- _THE RECORDS_:
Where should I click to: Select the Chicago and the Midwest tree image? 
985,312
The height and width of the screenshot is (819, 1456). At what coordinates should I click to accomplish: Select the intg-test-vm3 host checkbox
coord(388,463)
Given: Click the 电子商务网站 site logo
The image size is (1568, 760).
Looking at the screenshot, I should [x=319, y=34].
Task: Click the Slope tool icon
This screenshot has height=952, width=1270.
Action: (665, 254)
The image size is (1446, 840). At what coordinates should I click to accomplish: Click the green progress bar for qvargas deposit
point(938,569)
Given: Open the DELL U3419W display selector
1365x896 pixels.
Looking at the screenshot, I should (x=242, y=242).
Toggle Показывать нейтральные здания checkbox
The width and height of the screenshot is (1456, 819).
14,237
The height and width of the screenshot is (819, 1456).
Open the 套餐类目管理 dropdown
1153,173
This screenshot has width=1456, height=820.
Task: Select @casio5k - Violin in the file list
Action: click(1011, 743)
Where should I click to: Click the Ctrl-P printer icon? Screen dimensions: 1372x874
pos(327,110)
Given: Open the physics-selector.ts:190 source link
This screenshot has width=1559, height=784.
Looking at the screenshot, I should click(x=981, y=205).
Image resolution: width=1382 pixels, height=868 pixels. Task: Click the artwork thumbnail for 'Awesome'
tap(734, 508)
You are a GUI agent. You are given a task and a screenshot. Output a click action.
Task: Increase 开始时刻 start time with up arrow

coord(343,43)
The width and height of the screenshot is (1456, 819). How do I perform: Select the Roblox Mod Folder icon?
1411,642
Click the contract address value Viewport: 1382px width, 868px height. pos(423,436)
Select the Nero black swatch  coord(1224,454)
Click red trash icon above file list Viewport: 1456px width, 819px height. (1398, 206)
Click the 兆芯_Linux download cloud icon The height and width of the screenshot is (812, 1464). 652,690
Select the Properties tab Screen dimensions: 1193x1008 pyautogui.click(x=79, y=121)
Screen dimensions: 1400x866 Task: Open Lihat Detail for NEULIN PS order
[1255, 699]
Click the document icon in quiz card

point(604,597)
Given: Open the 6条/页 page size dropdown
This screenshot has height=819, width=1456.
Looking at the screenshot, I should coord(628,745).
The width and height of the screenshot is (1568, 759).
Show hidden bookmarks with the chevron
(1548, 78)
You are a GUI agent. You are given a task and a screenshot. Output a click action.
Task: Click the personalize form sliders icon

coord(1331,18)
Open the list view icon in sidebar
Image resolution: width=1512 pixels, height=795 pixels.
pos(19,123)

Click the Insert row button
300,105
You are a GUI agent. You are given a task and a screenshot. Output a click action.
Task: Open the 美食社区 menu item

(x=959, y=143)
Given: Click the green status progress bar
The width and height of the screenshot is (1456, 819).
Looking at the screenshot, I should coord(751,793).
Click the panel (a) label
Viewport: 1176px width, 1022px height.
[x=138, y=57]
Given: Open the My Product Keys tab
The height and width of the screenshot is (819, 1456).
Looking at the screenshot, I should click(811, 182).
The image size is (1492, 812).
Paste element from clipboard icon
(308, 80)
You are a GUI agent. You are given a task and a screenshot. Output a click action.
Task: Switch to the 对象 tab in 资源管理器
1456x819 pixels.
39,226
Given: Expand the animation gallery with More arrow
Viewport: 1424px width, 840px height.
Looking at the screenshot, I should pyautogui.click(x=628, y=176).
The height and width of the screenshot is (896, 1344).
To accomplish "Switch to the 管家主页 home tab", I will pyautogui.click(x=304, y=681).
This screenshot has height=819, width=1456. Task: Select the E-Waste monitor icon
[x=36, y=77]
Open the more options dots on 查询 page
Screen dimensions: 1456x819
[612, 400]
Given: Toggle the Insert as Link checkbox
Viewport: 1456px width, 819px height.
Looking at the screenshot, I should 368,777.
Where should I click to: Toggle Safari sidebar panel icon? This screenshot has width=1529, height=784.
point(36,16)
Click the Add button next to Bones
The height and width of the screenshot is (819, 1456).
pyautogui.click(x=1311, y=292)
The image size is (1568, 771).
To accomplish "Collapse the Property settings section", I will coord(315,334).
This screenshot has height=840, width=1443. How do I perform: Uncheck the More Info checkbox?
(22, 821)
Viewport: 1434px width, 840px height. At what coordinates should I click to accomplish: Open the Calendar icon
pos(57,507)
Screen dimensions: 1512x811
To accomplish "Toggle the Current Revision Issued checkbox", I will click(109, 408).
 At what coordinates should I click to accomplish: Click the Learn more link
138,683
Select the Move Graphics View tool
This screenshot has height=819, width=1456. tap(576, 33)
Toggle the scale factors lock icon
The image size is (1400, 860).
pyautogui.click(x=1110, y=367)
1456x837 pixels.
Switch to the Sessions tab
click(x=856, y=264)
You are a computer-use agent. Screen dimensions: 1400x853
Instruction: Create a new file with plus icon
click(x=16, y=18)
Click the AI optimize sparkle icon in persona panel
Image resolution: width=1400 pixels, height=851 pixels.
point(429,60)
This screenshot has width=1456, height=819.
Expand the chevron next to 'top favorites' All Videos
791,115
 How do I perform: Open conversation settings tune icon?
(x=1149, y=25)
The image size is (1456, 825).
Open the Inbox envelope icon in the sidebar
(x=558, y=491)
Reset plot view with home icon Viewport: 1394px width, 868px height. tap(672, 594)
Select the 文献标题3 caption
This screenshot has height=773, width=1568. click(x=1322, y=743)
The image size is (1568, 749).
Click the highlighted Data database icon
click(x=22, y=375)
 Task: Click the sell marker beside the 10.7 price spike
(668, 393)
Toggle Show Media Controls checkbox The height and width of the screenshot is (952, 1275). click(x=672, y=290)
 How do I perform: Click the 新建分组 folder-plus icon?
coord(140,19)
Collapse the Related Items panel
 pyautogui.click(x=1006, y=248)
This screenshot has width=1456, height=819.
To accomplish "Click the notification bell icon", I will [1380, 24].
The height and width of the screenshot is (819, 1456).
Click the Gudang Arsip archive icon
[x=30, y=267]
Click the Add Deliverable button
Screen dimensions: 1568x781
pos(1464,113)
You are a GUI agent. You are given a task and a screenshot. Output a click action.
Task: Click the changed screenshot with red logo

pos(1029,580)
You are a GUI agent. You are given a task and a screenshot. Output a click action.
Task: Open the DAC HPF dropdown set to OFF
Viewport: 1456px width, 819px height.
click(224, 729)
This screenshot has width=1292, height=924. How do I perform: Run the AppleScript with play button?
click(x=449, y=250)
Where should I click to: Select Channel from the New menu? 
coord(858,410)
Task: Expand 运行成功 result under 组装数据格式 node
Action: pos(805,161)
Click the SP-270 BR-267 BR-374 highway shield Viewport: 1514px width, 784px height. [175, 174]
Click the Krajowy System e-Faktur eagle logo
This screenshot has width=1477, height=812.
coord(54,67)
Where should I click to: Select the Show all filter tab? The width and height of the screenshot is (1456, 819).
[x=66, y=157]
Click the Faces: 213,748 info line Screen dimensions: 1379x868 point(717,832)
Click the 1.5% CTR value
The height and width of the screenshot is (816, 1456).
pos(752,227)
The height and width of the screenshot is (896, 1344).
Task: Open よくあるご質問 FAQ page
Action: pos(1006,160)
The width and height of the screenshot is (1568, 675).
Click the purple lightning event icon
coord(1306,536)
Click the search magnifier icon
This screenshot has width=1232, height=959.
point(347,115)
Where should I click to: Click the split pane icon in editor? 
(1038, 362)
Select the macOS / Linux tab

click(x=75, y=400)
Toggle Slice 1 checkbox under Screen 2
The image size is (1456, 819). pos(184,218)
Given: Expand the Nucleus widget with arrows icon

- _EXERCISE GOAL_:
Transcribe the material in full; every line must match exactly.

- _TASK RESULT_:
Where should I click to: Select the Chicago and the Midwest tree image? 
985,312
The height and width of the screenshot is (819, 1456). At what coordinates should I click to accomplish: Select the intg-test-vm3 host checkbox
coord(388,463)
Given: Click the 电子商务网站 site logo
The image size is (1568, 760).
Looking at the screenshot, I should [x=319, y=34].
Task: Click the Slope tool icon
This screenshot has height=952, width=1270.
Action: (665, 254)
The image size is (1446, 840). At what coordinates should I click to accomplish: Click the green progress bar for qvargas deposit
point(938,569)
Given: Open the DELL U3419W display selector
1365x896 pixels.
Looking at the screenshot, I should (x=242, y=242).
Toggle Показывать нейтральные здания checkbox
The width and height of the screenshot is (1456, 819).
14,237
The height and width of the screenshot is (819, 1456).
Open the 套餐类目管理 dropdown
1153,173
This screenshot has width=1456, height=820.
Task: Select @casio5k - Violin in the file list
Action: click(1011, 743)
Where should I click to: Click the Ctrl-P printer icon? Screen dimensions: 1372x874
pos(327,110)
Given: Open the physics-selector.ts:190 source link
This screenshot has width=1559, height=784.
Looking at the screenshot, I should click(x=981, y=205).
Image resolution: width=1382 pixels, height=868 pixels. Task: Click the artwork thumbnail for 'Awesome'
tap(734, 508)
You are a GUI agent. You are given a task and a screenshot. Output a click action.
Task: Increase 开始时刻 start time with up arrow

coord(343,43)
The width and height of the screenshot is (1456, 819). How do I perform: Select the Roblox Mod Folder icon?
1411,642
Click the contract address value Viewport: 1382px width, 868px height. pos(423,436)
Select the Nero black swatch  coord(1224,454)
Click red trash icon above file list Viewport: 1456px width, 819px height. (1398, 206)
Click the 兆芯_Linux download cloud icon The height and width of the screenshot is (812, 1464). 652,690
Select the Properties tab Screen dimensions: 1193x1008 pyautogui.click(x=79, y=121)
Screen dimensions: 1400x866 Task: Open Lihat Detail for NEULIN PS order
[1255, 699]
Click the document icon in quiz card

point(604,597)
Given: Open the 6条/页 page size dropdown
This screenshot has height=819, width=1456.
Looking at the screenshot, I should coord(628,745).
The width and height of the screenshot is (1568, 759).
Show hidden bookmarks with the chevron
(1548, 78)
You are a GUI agent. You are given a task and a screenshot. Output a click action.
Task: Click the personalize form sliders icon

coord(1331,18)
Open the list view icon in sidebar
Image resolution: width=1512 pixels, height=795 pixels.
pos(19,123)

Click the Insert row button
300,105
You are a GUI agent. You are given a task and a screenshot. Output a click action.
Task: Open the 美食社区 menu item

(x=959, y=143)
Given: Click the green status progress bar
The width and height of the screenshot is (1456, 819).
Looking at the screenshot, I should coord(751,793).
Click the panel (a) label
Viewport: 1176px width, 1022px height.
[x=138, y=57]
Given: Open the My Product Keys tab
The height and width of the screenshot is (819, 1456).
Looking at the screenshot, I should click(811, 182).
The image size is (1492, 812).
Paste element from clipboard icon
(308, 80)
You are a GUI agent. You are given a task and a screenshot. Output a click action.
Task: Switch to the 对象 tab in 资源管理器
1456x819 pixels.
39,226
Given: Expand the animation gallery with More arrow
Viewport: 1424px width, 840px height.
Looking at the screenshot, I should pyautogui.click(x=628, y=176).
The height and width of the screenshot is (896, 1344).
To accomplish "Switch to the 管家主页 home tab", I will pyautogui.click(x=304, y=681).
This screenshot has height=819, width=1456. Task: Select the E-Waste monitor icon
[x=36, y=77]
Open the more options dots on 查询 page
Screen dimensions: 1456x819
[612, 400]
Given: Toggle the Insert as Link checkbox
Viewport: 1456px width, 819px height.
Looking at the screenshot, I should 368,777.
Where should I click to: Toggle Safari sidebar panel icon? This screenshot has width=1529, height=784.
point(36,16)
Click the Add button next to Bones
The height and width of the screenshot is (819, 1456).
pyautogui.click(x=1311, y=292)
The image size is (1568, 771).
To accomplish "Collapse the Property settings section", I will coord(315,334).
This screenshot has height=840, width=1443. How do I perform: Uncheck the More Info checkbox?
(22, 821)
Viewport: 1434px width, 840px height. At what coordinates should I click to accomplish: Open the Calendar icon
pos(57,507)
Screen dimensions: 1512x811
To accomplish "Toggle the Current Revision Issued checkbox", I will click(109, 408).
 At what coordinates should I click to accomplish: Click the Learn more link
138,683
Select the Move Graphics View tool
This screenshot has height=819, width=1456. tap(576, 33)
Toggle the scale factors lock icon
The image size is (1400, 860).
pyautogui.click(x=1110, y=367)
1456x837 pixels.
Switch to the Sessions tab
click(x=856, y=264)
You are a computer-use agent. Screen dimensions: 1400x853
Instruction: Create a new file with plus icon
click(x=16, y=18)
Click the AI optimize sparkle icon in persona panel
Image resolution: width=1400 pixels, height=851 pixels.
point(429,60)
This screenshot has width=1456, height=819.
Expand the chevron next to 'top favorites' All Videos
791,115
 How do I perform: Open conversation settings tune icon?
(x=1149, y=25)
The image size is (1456, 825).
Open the Inbox envelope icon in the sidebar
(x=558, y=491)
Reset plot view with home icon Viewport: 1394px width, 868px height. tap(672, 594)
Select the 文献标题3 caption
This screenshot has height=773, width=1568. click(x=1322, y=743)
The image size is (1568, 749).
Click the highlighted Data database icon
click(x=22, y=375)
 Task: Click the sell marker beside the 10.7 price spike
(668, 393)
Toggle Show Media Controls checkbox The height and width of the screenshot is (952, 1275). click(x=672, y=290)
 How do I perform: Click the 新建分组 folder-plus icon?
coord(140,19)
Collapse the Related Items panel
 pyautogui.click(x=1006, y=248)
This screenshot has width=1456, height=819.
To accomplish "Click the notification bell icon", I will [1380, 24].
The height and width of the screenshot is (819, 1456).
Click the Gudang Arsip archive icon
[x=30, y=267]
Click the Add Deliverable button
Screen dimensions: 1568x781
pos(1464,113)
You are a GUI agent. You are given a task and a screenshot. Output a click action.
Task: Click the changed screenshot with red logo

pos(1029,580)
You are a GUI agent. You are given a task and a screenshot. Output a click action.
Task: Open the DAC HPF dropdown set to OFF
Viewport: 1456px width, 819px height.
click(224, 729)
This screenshot has width=1292, height=924. How do I perform: Run the AppleScript with play button?
click(x=449, y=250)
Where should I click to: Select Channel from the New menu? 
coord(858,410)
Task: Expand 运行成功 result under 组装数据格式 node
Action: pos(805,161)
Click the SP-270 BR-267 BR-374 highway shield Viewport: 1514px width, 784px height. [175, 174]
Click the Krajowy System e-Faktur eagle logo
This screenshot has width=1477, height=812.
coord(54,67)
Where should I click to: Select the Show all filter tab? The width and height of the screenshot is (1456, 819).
[x=66, y=157]
Click the Faces: 213,748 info line Screen dimensions: 1379x868 point(717,832)
Click the 1.5% CTR value
The height and width of the screenshot is (816, 1456).
pos(752,227)
The height and width of the screenshot is (896, 1344).
Task: Open よくあるご質問 FAQ page
Action: pos(1006,160)
The width and height of the screenshot is (1568, 675).
Click the purple lightning event icon
coord(1306,536)
Click the search magnifier icon
This screenshot has width=1232, height=959.
point(347,115)
Where should I click to: Click the split pane icon in editor? 
(1038, 362)
Select the macOS / Linux tab

click(x=75, y=400)
Toggle Slice 1 checkbox under Screen 2
The image size is (1456, 819). pos(184,218)
Given: Expand the Nucleus widget with arrows icon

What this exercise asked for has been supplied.